Start of Records shown

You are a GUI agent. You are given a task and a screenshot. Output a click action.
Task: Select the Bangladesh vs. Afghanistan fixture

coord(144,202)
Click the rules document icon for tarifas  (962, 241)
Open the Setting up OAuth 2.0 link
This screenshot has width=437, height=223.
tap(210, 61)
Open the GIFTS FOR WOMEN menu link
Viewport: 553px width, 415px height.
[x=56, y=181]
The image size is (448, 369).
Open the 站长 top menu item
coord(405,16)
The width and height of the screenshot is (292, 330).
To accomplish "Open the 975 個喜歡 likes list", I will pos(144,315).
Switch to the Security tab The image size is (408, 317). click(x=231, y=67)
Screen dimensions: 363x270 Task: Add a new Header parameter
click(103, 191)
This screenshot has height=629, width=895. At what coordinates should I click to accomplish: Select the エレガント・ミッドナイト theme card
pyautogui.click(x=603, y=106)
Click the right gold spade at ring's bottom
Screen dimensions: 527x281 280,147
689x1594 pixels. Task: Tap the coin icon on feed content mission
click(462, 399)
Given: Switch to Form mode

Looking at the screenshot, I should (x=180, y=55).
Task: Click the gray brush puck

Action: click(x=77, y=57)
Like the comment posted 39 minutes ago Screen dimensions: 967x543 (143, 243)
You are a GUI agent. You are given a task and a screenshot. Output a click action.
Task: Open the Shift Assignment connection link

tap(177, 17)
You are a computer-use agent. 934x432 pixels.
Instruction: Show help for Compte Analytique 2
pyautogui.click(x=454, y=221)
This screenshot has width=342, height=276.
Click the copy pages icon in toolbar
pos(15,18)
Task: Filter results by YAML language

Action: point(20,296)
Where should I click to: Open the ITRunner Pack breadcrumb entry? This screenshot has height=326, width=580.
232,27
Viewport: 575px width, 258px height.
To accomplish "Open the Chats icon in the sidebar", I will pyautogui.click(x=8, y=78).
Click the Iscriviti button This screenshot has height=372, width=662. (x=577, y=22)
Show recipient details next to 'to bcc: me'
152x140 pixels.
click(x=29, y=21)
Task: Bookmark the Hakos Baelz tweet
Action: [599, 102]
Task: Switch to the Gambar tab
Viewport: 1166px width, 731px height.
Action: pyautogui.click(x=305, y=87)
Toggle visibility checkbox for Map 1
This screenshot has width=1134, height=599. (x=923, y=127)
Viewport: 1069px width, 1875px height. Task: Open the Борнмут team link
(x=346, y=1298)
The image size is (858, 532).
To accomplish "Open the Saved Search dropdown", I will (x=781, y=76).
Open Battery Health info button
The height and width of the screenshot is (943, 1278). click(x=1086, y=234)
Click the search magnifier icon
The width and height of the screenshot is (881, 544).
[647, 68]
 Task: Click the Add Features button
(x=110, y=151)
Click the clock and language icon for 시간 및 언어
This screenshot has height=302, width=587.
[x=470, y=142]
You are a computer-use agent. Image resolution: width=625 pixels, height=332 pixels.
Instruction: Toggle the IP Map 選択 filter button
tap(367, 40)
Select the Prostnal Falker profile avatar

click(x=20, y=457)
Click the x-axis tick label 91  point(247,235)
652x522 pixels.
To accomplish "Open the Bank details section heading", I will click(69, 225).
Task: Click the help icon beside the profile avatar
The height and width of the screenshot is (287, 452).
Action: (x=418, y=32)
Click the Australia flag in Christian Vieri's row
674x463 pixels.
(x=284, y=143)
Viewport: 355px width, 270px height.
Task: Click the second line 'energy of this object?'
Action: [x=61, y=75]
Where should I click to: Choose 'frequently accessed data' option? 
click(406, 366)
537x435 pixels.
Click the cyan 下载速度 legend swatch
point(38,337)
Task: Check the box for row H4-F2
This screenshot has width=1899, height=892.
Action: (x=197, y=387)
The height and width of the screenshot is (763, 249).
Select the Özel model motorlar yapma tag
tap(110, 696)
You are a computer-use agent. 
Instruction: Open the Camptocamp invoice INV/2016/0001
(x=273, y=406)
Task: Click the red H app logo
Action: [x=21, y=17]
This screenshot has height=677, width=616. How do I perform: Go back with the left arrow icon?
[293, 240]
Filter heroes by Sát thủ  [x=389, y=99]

End of Records shown

The task: Number of lines containing the word "computer" in the material above: report this figure and nothing more.

Finished exercise: 3